• **TASK ITEM**
Return all of the entries exactly, with nothing added or left out.

• **RECORDS PROVIDED**
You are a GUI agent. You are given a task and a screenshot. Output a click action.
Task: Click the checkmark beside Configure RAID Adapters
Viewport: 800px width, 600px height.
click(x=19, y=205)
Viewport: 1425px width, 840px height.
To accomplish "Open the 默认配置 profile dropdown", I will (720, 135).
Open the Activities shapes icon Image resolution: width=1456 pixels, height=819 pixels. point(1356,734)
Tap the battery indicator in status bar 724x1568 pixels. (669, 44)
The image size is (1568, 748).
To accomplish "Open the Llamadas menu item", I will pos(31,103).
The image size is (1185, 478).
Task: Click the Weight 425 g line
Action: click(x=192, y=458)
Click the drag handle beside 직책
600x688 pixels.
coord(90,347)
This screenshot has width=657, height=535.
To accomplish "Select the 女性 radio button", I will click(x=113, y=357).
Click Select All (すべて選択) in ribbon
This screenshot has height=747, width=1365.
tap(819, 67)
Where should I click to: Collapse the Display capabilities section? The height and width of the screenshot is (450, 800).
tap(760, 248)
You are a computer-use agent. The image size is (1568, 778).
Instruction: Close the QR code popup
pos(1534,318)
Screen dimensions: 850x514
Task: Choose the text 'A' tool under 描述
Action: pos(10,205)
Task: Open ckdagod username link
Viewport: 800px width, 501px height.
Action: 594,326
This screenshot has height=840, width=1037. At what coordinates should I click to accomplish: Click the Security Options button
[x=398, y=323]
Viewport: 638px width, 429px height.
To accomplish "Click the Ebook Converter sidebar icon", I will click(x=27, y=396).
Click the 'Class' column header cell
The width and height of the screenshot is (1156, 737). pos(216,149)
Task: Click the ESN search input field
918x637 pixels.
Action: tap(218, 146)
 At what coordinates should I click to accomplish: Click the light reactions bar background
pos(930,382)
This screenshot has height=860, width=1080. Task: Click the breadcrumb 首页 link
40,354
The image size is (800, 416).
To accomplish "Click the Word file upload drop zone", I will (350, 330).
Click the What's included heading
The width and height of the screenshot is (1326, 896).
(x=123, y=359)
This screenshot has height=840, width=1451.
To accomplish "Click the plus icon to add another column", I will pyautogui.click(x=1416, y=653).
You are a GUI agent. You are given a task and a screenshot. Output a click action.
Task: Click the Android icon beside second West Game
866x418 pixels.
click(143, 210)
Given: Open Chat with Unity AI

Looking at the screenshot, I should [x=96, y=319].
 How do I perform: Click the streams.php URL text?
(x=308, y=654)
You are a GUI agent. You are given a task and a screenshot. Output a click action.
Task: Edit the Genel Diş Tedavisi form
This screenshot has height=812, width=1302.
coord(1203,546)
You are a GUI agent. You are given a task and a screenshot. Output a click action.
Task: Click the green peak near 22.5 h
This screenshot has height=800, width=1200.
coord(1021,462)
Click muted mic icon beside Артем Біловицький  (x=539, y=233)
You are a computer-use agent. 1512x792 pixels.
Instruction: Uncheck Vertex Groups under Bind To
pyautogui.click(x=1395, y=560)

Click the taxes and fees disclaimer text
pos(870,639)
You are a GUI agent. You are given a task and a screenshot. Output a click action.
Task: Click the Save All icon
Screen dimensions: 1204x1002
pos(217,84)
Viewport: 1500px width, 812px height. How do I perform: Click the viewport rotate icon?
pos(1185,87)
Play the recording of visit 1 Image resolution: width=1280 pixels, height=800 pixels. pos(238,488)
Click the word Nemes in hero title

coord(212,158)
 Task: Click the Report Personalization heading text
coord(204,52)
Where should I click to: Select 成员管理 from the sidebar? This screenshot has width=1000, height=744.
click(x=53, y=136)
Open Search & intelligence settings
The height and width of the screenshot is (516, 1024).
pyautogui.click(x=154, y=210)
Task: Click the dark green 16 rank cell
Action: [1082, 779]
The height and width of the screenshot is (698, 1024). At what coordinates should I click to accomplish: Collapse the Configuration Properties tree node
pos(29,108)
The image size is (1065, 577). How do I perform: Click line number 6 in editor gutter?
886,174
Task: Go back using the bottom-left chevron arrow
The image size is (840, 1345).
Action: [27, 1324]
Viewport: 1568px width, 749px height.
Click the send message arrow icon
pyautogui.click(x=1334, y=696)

• **WRITTEN SOLUTION**
You are a GUI agent. You are given a task and a screenshot. Output a click action.
Task: Click the checkmark beside Configure RAID Adapters
Viewport: 800px width, 600px height.
click(x=19, y=205)
Viewport: 1425px width, 840px height.
To accomplish "Open the 默认配置 profile dropdown", I will (720, 135).
Open the Activities shapes icon Image resolution: width=1456 pixels, height=819 pixels. point(1356,734)
Tap the battery indicator in status bar 724x1568 pixels. (669, 44)
The image size is (1568, 748).
To accomplish "Open the Llamadas menu item", I will pos(31,103).
The image size is (1185, 478).
Task: Click the Weight 425 g line
Action: click(x=192, y=458)
Click the drag handle beside 직책
600x688 pixels.
coord(90,347)
This screenshot has width=657, height=535.
To accomplish "Select the 女性 radio button", I will click(x=113, y=357).
Click Select All (すべて選択) in ribbon
This screenshot has height=747, width=1365.
tap(819, 67)
Where should I click to: Collapse the Display capabilities section? The height and width of the screenshot is (450, 800).
tap(760, 248)
You are a computer-use agent. The image size is (1568, 778).
Instruction: Close the QR code popup
pos(1534,318)
Screen dimensions: 850x514
Task: Choose the text 'A' tool under 描述
Action: pos(10,205)
Task: Open ckdagod username link
Viewport: 800px width, 501px height.
Action: 594,326
This screenshot has height=840, width=1037. At what coordinates should I click to accomplish: Click the Security Options button
[x=398, y=323]
Viewport: 638px width, 429px height.
To accomplish "Click the Ebook Converter sidebar icon", I will click(x=27, y=396).
Click the 'Class' column header cell
The width and height of the screenshot is (1156, 737). pos(216,149)
Task: Click the ESN search input field
918x637 pixels.
Action: tap(218, 146)
 At what coordinates should I click to accomplish: Click the light reactions bar background
pos(930,382)
This screenshot has height=860, width=1080. Task: Click the breadcrumb 首页 link
40,354
The image size is (800, 416).
To accomplish "Click the Word file upload drop zone", I will (350, 330).
Click the What's included heading
The width and height of the screenshot is (1326, 896).
(x=123, y=359)
This screenshot has height=840, width=1451.
To accomplish "Click the plus icon to add another column", I will pyautogui.click(x=1416, y=653).
You are a GUI agent. You are given a task and a screenshot. Output a click action.
Task: Click the Android icon beside second West Game
866x418 pixels.
click(143, 210)
Given: Open Chat with Unity AI

Looking at the screenshot, I should [x=96, y=319].
 How do I perform: Click the streams.php URL text?
(x=308, y=654)
You are a GUI agent. You are given a task and a screenshot. Output a click action.
Task: Edit the Genel Diş Tedavisi form
This screenshot has height=812, width=1302.
coord(1203,546)
You are a GUI agent. You are given a task and a screenshot. Output a click action.
Task: Click the green peak near 22.5 h
This screenshot has height=800, width=1200.
coord(1021,462)
Click muted mic icon beside Артем Біловицький  (x=539, y=233)
You are a computer-use agent. 1512x792 pixels.
Instruction: Uncheck Vertex Groups under Bind To
pyautogui.click(x=1395, y=560)

Click the taxes and fees disclaimer text
pos(870,639)
You are a GUI agent. You are given a task and a screenshot. Output a click action.
Task: Click the Save All icon
Screen dimensions: 1204x1002
pos(217,84)
Viewport: 1500px width, 812px height. How do I perform: Click the viewport rotate icon?
pos(1185,87)
Play the recording of visit 1 Image resolution: width=1280 pixels, height=800 pixels. pos(238,488)
Click the word Nemes in hero title

coord(212,158)
 Task: Click the Report Personalization heading text
coord(204,52)
Where should I click to: Select 成员管理 from the sidebar? This screenshot has width=1000, height=744.
click(x=53, y=136)
Open Search & intelligence settings
The height and width of the screenshot is (516, 1024).
pyautogui.click(x=154, y=210)
Task: Click the dark green 16 rank cell
Action: [1082, 779]
The height and width of the screenshot is (698, 1024). At what coordinates should I click to accomplish: Collapse the Configuration Properties tree node
pos(29,108)
The image size is (1065, 577). How do I perform: Click line number 6 in editor gutter?
886,174
Task: Go back using the bottom-left chevron arrow
The image size is (840, 1345).
Action: [27, 1324]
Viewport: 1568px width, 749px height.
Click the send message arrow icon
pyautogui.click(x=1334, y=696)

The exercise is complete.